Graphical intuition of statistics on a manifold

Question

On this post, you can read the statement:

Models are usually represented by points $\theta$ on a finite dimensional manifold.

On Differential Geometry and Statistics by Michael K Murray and John W Rice these concepts are explained in prose readable even ignoring the mathematical expressions. Unfortunately, there are very few illustrations. Same goes for this post on MathOverflow.

I want to ask for help with a visual representation to serve as a map or motivation towards a more formal understanding of the topic.

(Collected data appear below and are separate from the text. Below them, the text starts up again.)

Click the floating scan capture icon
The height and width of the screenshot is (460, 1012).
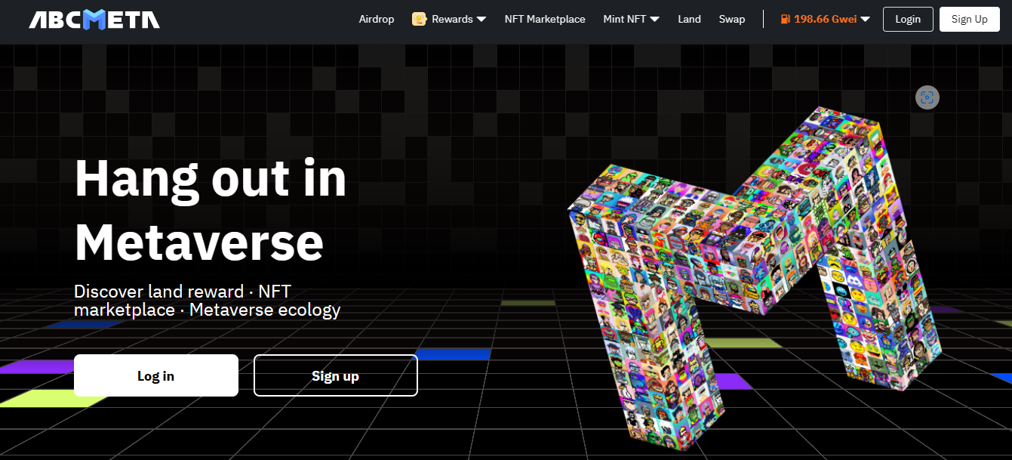click(927, 97)
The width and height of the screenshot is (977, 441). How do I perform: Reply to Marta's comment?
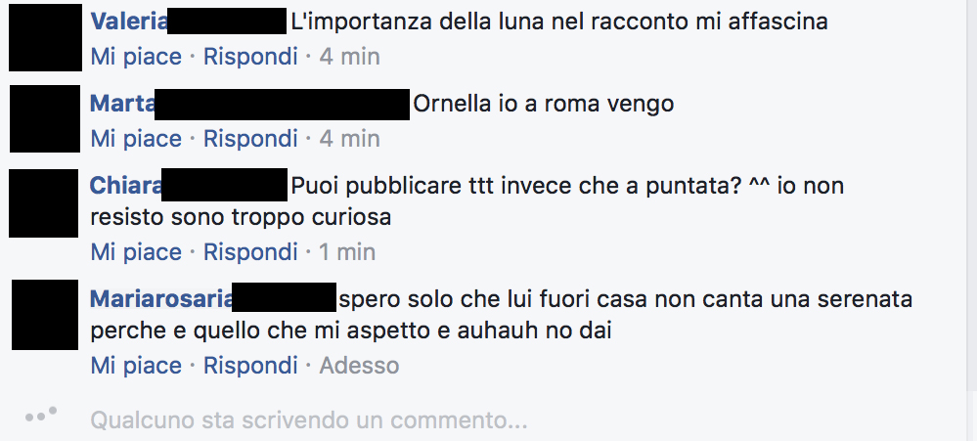pyautogui.click(x=250, y=138)
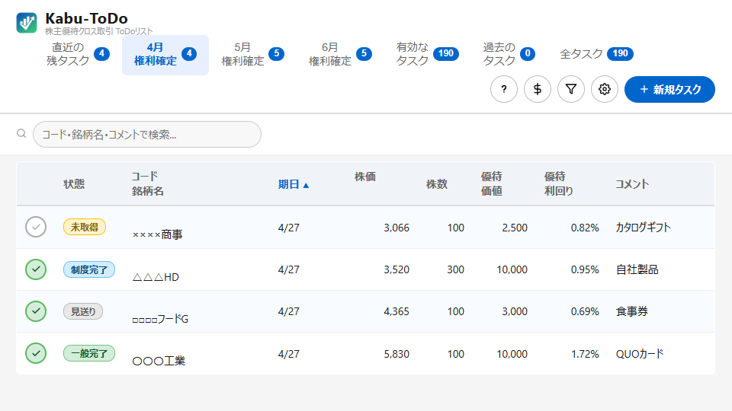732x411 pixels.
Task: Open the 制度完了 status badge
Action: pos(89,269)
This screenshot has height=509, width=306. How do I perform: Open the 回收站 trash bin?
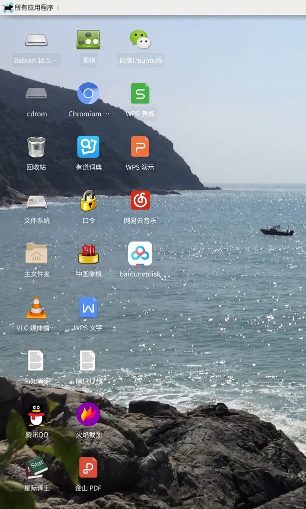[x=36, y=147]

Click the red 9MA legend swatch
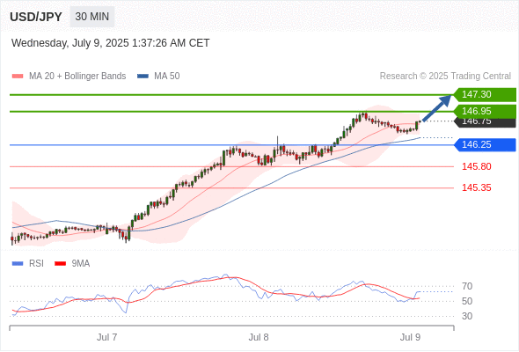tap(60, 264)
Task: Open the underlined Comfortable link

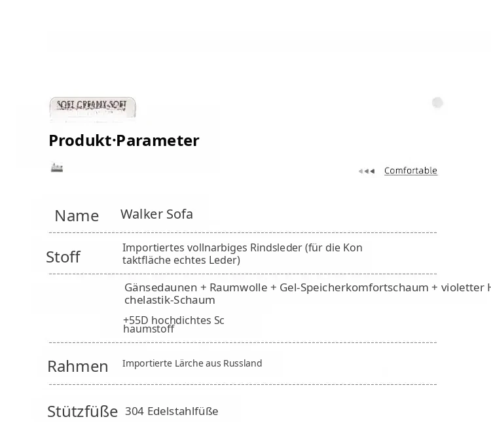Action: click(410, 171)
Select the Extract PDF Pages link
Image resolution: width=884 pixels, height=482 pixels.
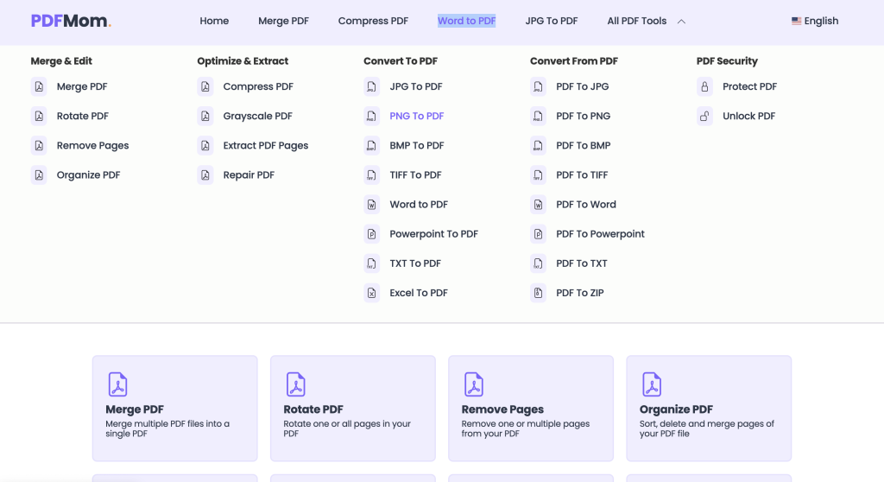tap(265, 146)
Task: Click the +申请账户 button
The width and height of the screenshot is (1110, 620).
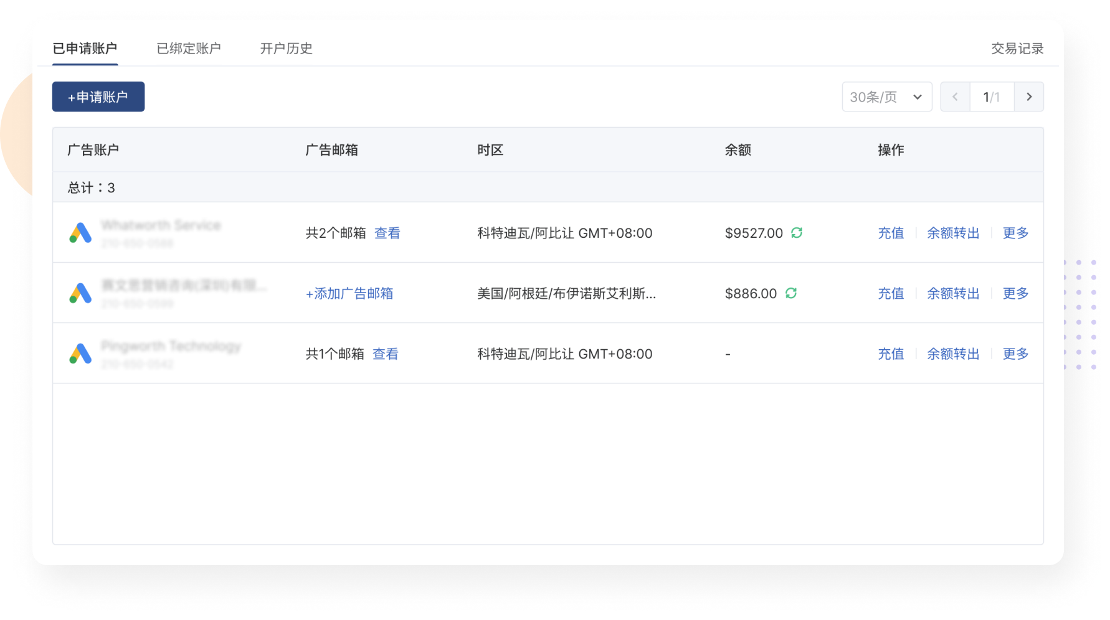Action: tap(98, 97)
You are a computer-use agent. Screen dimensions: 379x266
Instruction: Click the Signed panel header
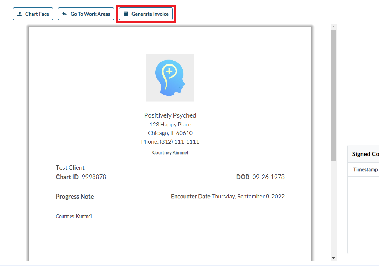[365, 154]
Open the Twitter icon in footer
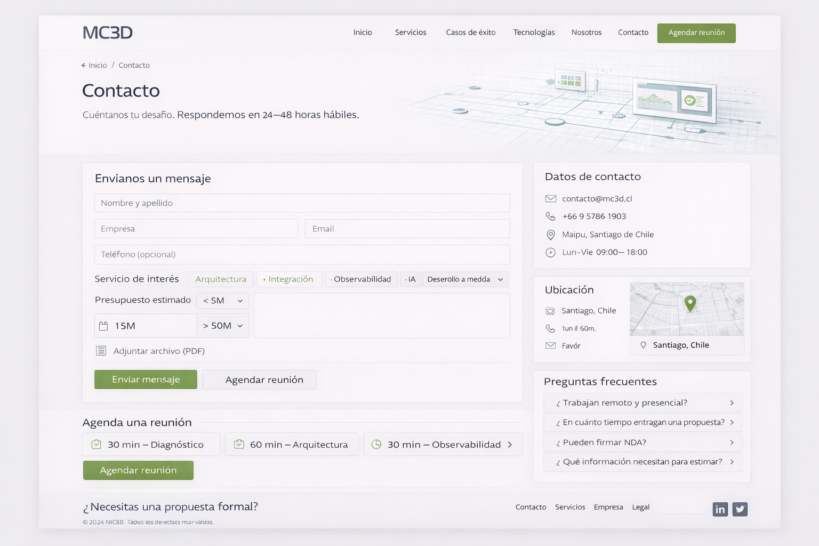This screenshot has width=819, height=546. coord(740,509)
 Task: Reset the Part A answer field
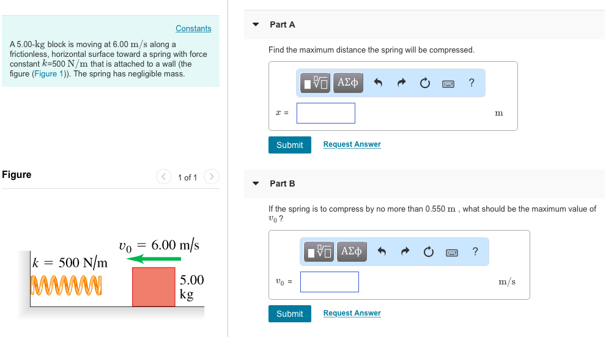(425, 84)
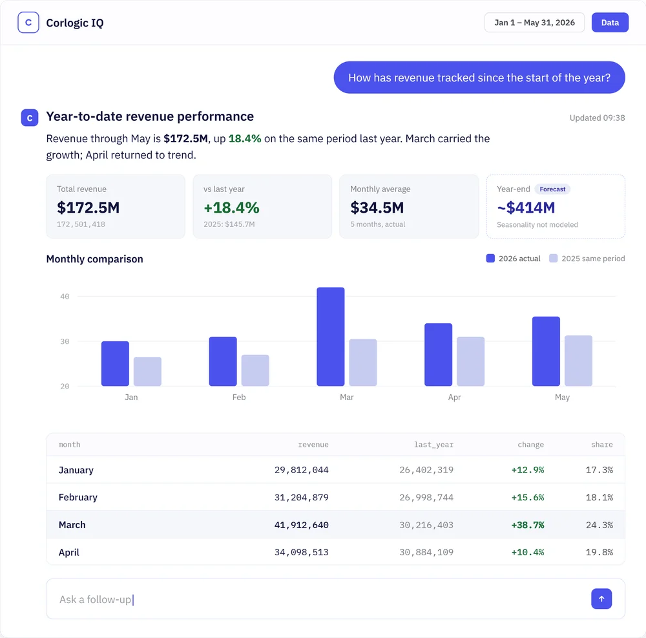Viewport: 646px width, 638px height.
Task: Click the Forecast badge on Year-end card
Action: click(552, 189)
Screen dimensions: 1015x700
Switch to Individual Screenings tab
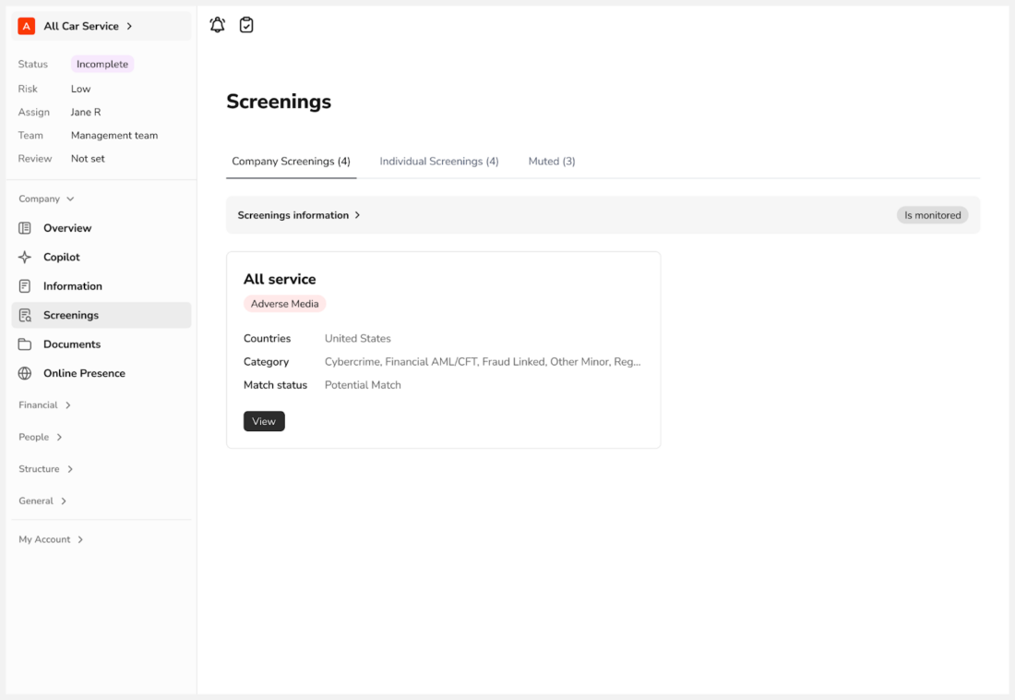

What are the points on the manifold? This quote from this online find, seemingly indicates that it can either be the data points, or the distribution parameters:

Statistics on manifolds and information geometry are two different ways in which differential geometry meets statistics. While in statistics on manifolds, it is the data that lie on a manifold, in information geometry the data are in $R^n$, but the parameterized family of probability density functions of interest is treated as a manifold. Such manifolds are known as statistical manifolds.

I have drawn this diagram inspired by this explanation of the tangent space here:

[Edit to reflect the comment below about $C^\infty$:] On a manifold, $(\mathcal M)$, the tangent space is the set of all possible derivatives ("velocities") at a point $p\in \mathcal M$ associated with every possible curve $(\psi: \mathbb R \to \mathcal M)$ on the manifold running through $p.$ This can be seen as a set of maps from every curve crossing through $p,$ i.e. $C^\infty (t)\to \mathbb R,$ defined as the composition $\left(f \circ \psi \right )'(t)$, with $\psi$ denoting a curve (function from the real line to the surface of the manifold $\mathcal M$) running through the point $p,$ and depicted in red on the diagram above; and $f,$ representing a test function. The "iso-$f$" white contour lines map to the same point on the real line, and surround the point $p$.

The equivalence (or one of the equivalences applied to statistics) is discussed here, and would relate to the following quote:

If the parameter space for an exponential family contains an $s$ dimensional open set, then it is called full rank.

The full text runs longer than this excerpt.